Windows Server 2019

Windows Server 2019 Storage Replica Failover Process

A look at the Windows Server 2019 Storage Replica Failover Process using Windows Admin Center and PowerShell and the requirements for each

Brandon LeeNovember 12, 2019Last Updated: January 11, 2021

3 minutes read

In the previous post, we took a look at Storage Replica in Windows Server 2019 Features and Configuration. The new features and configuration that are included with the Windows Server 2019 version of Storage Replica make it an even better solution for the high-availability of your data. We looked at configuring the Storage Replica solution in Windows Server 2019 including the process of installing the feature and setting up replication. In this post, we will take a quick look at the Windows Server 2019 Storage Replica failover process and how this is achieved both via Windows Admin Center and in PowerShell.

Windows Server 2019 Storage Replica Failover Process

In the lab environment, I have a couple of Windows Server 2019 Standard Edition servers configured to test the Storage Replica feature.

WIN2019SR01
WIN2019SR02

In the lab environment, I have Win2019SR01 configured as the source. Then, Win2019SR02 is configured as the destination for the Storage Replica.

Below, you see I am managing Windows Server 2019 Storage Replica in the Windows Admin Center under the Storage Replica menu.

Storage-Replica-configured-for-synchronous-replication-from-Win2019SR01-to-Win2019SR02 — Storage Replica configured for synchronous replication from Win2019SR01 to Win2019SR02

Failing over in Windows Server 2019 Storage Replica is super simple. It simply involves the Switch direction function found under the More menu for Storage Replica in Windows Admin Center.

Failing-over-in-Windos-Server-2019-Storage-Replica-consists-of-Switching-Directions-for-replication — Failing over in Windos Server 2019 Storage Replica consists of Switching Directions for replication

Simulating Storage Replica Failure

In the lab scenario outlined above, to simulate a failure, I simply shutdown the Win2019SR01 Windows Server 2019 server. In Windows Admin Center on the Win2019SR02 server, I refreshed the Storage Replica dashboard and start seeing errors as expected.

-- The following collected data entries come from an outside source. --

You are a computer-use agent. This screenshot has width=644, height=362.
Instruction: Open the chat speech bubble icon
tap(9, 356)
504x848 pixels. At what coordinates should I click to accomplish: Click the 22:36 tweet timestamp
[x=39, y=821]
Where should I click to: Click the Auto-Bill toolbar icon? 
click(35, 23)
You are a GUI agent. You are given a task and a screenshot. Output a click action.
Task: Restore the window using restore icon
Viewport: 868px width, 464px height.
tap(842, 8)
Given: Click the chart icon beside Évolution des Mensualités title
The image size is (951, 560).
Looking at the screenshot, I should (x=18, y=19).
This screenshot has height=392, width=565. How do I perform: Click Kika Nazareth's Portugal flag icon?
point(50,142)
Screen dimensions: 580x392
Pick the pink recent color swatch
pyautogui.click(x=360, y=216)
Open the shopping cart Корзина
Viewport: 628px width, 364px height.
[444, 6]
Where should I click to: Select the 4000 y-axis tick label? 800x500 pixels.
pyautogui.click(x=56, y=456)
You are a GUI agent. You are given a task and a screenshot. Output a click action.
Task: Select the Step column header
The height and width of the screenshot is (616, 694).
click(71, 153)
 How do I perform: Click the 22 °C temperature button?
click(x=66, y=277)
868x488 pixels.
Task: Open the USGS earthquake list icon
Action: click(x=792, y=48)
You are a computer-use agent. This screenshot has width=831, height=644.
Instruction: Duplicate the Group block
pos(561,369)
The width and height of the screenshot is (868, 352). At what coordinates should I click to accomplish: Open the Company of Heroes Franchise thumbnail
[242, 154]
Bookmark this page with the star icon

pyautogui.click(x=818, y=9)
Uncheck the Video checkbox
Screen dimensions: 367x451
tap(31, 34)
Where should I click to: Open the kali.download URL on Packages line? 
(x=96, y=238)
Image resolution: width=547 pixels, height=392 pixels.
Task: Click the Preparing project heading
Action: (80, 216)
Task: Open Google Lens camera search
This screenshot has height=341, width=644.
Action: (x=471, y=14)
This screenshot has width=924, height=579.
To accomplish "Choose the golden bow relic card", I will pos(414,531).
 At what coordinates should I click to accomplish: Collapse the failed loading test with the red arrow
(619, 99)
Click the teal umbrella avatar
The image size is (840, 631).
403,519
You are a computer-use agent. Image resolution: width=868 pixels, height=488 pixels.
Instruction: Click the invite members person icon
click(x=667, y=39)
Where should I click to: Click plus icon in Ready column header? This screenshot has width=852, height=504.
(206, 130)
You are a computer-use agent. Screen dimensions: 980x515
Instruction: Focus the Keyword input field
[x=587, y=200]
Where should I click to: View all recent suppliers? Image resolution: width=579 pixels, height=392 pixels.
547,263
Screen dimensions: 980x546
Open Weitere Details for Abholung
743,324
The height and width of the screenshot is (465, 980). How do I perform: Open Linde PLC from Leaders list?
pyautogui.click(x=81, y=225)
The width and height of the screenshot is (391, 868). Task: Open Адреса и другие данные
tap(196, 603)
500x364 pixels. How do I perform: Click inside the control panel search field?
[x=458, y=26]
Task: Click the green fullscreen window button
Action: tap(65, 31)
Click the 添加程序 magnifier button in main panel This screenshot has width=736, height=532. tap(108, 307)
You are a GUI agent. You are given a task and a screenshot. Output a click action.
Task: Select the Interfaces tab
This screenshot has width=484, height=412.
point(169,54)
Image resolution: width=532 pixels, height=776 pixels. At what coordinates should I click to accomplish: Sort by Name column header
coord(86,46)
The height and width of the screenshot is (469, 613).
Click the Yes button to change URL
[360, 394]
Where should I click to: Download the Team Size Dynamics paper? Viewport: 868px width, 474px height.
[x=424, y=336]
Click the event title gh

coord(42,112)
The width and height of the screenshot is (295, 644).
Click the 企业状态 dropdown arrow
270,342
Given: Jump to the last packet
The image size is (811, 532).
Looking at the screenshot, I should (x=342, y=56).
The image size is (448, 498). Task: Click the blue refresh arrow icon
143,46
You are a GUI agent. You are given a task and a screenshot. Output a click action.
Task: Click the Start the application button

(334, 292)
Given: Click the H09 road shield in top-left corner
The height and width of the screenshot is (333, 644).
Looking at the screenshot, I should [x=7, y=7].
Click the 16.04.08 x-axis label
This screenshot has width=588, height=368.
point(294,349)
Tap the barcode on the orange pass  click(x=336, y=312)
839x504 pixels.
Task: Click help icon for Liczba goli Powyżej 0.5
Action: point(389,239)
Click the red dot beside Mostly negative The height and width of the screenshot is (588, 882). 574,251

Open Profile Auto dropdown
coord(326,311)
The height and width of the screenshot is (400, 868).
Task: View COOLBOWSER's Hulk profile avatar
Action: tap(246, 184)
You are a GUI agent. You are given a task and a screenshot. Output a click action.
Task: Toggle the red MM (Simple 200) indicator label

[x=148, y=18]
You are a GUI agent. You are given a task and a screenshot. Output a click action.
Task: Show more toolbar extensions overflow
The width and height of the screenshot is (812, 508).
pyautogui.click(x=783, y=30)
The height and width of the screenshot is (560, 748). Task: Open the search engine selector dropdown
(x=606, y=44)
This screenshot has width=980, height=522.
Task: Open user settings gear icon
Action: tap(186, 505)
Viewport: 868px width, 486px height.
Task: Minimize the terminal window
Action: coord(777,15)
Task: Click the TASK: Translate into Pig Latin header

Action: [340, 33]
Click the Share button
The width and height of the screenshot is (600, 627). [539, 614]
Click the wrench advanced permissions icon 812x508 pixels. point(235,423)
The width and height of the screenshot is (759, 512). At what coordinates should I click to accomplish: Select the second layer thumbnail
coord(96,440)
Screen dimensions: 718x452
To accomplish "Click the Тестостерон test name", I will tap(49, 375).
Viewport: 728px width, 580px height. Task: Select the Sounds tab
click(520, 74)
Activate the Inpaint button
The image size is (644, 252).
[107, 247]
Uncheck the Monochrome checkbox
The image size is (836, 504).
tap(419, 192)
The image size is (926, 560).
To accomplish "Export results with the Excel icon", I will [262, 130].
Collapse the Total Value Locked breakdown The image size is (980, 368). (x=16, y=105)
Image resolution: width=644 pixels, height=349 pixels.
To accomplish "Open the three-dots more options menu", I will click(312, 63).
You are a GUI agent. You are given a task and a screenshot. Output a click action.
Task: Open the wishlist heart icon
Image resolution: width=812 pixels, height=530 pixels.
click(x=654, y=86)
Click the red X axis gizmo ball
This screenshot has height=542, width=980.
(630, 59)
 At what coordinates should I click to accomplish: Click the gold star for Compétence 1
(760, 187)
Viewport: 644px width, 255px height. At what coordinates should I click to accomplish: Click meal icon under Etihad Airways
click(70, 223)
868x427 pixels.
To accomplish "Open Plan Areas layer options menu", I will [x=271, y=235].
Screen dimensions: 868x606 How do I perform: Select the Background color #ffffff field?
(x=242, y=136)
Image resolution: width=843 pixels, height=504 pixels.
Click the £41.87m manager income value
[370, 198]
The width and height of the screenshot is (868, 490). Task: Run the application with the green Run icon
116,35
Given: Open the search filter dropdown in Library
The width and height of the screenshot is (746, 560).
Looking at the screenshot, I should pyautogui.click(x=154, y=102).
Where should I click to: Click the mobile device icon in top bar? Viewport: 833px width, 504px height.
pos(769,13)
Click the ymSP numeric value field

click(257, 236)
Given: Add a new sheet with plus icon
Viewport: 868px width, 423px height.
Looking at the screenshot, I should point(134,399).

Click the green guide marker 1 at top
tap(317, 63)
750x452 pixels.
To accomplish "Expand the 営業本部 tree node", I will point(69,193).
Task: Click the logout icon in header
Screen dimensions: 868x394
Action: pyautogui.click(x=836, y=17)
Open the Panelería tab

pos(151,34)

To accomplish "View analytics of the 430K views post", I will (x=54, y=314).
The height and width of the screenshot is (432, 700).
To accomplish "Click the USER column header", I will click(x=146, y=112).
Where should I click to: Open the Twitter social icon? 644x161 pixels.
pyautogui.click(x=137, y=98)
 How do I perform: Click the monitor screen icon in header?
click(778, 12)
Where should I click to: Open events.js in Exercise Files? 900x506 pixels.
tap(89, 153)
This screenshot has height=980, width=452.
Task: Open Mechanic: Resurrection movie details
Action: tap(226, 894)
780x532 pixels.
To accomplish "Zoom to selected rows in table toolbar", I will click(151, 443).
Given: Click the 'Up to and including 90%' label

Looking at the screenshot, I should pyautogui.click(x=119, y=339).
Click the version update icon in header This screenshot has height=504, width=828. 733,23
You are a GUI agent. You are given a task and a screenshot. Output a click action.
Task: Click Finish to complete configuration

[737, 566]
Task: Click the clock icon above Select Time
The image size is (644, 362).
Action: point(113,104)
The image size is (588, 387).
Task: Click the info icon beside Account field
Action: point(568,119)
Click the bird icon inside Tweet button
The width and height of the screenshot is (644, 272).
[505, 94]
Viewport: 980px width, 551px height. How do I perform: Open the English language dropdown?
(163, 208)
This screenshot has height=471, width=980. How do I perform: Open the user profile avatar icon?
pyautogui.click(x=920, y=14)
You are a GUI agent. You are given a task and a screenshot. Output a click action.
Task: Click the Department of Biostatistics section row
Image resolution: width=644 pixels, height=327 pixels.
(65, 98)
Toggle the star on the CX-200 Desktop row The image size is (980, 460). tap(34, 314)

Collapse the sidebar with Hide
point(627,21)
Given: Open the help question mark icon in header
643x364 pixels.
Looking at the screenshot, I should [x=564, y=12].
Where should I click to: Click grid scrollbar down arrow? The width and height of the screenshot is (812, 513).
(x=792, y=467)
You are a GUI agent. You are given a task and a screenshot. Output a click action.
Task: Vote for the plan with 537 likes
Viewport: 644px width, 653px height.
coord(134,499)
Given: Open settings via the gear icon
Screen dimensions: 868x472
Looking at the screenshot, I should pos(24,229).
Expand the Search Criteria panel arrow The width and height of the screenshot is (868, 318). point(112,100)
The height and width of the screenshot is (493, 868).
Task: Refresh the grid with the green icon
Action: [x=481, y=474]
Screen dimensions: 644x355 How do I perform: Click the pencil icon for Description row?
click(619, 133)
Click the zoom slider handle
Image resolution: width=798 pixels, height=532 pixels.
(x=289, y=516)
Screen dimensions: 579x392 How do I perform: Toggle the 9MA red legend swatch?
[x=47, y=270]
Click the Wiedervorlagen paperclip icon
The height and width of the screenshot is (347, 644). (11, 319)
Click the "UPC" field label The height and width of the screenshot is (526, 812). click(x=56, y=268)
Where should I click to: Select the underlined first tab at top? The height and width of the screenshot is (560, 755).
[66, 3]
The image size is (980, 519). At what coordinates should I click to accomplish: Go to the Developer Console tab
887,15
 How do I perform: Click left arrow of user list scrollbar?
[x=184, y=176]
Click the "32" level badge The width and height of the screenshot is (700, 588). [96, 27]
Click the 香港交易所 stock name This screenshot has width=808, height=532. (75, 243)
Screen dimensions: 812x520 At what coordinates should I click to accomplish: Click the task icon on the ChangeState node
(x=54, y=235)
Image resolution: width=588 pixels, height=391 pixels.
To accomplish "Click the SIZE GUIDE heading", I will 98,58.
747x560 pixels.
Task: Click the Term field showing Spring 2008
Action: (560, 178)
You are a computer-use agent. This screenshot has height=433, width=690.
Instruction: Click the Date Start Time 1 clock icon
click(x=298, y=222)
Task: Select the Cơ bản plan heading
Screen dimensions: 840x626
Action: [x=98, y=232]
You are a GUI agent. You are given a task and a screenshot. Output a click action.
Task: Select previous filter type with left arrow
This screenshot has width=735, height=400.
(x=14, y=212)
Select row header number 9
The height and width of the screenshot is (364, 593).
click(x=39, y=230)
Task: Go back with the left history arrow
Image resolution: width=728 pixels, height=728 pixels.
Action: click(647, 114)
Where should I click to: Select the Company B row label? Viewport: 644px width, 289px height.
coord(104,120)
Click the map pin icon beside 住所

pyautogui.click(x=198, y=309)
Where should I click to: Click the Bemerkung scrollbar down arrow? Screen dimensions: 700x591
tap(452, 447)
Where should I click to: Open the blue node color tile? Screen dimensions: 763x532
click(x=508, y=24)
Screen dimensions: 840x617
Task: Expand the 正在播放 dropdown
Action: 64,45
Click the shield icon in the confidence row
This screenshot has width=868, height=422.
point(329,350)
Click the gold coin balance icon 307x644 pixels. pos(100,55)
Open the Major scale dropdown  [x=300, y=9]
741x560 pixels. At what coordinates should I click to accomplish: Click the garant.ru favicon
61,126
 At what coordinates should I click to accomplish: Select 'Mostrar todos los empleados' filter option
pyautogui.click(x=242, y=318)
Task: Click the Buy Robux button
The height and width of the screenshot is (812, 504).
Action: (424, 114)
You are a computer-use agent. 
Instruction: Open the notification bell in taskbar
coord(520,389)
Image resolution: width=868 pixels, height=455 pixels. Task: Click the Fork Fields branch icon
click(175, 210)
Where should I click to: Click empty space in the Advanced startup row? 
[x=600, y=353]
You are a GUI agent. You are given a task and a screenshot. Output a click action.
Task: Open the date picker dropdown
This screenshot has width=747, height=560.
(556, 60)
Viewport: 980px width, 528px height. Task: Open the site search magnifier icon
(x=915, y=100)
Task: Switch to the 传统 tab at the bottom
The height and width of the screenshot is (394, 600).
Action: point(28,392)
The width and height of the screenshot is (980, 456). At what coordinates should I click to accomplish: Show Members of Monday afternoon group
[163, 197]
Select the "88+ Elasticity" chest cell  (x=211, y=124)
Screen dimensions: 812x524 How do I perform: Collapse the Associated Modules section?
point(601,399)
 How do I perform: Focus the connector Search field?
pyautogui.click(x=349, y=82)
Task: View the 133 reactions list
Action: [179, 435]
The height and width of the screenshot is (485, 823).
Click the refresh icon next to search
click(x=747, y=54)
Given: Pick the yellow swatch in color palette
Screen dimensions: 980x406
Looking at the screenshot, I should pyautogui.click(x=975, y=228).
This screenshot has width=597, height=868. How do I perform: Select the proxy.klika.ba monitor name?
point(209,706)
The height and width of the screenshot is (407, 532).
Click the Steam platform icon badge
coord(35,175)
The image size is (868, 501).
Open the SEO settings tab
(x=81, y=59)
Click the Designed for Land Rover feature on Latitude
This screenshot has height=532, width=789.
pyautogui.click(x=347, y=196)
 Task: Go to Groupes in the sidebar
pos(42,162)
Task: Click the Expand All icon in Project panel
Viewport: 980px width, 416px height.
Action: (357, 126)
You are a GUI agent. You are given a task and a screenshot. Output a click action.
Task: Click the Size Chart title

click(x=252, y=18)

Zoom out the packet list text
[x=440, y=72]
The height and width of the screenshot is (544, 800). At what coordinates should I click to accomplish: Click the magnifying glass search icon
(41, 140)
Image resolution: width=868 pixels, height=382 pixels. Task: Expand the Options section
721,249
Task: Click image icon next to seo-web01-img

The first error seen is the Event 5014.

Connection lost to the share hosting the partner replica. LocalReplicationGroupName: TestReplication LocalReplicationGroupId: {7249b191-369e-4e73-be1b-c5093335224f} LocalReplicaName: D: LocalPartitionId: {2fcd3e22-2ecd-45b9-90de-46a79ec5f0a5} ReplicaSetId: {20a93416-88fd-4cd4-abae-ad6e2259b820} RemoteReplicationGroupName: TestReplication RemoteReplicationGroupId: {f6432be9-049f-4309-b9c2-c6bd0af6cecf}

Connection-is-lost-to-the-primary-Storage-Replica-server — Connection is lost to the primary Storage Replica server

Additional warnings come through the Windows Admin Center console.

Failed to establish a connection to a remote computer. RemoteComputerName: WIN2019SR01 LocalReplicationGroupName: TestReplication LocalReplicationGroupId: {f6432be9-049f-4309-b9c2-c6bd0af6cecf} RemoteReplicationGroupName: TestReplication RemoteReplicationGroupId: {f6432be9-049f-4309-b9c2-c6bd0af6cecf} ReplicaSetId: {20a93416-88fd-4cd4-abae-ad6e2259b820} RemoteShareName:{f6432be9-049f-4309-b9c2-c6bd0af6cecf}.{20a93416-88fd-4cd4-abae-ad6e2259b820} Status: {Network Name Not Found} The specified share name cannot be found on the remote server.

Additional-errors-trying-to-contact-the-primary-Storage-Replica-replication-partner — Additional errors trying to contact the primary Storage Replica replication partner

However, one thing I noticed in testing Storage Replica is the state of the primary Storage Replica server did not change the fact that the destination Storage Replica server volume is still in an inaccessible state.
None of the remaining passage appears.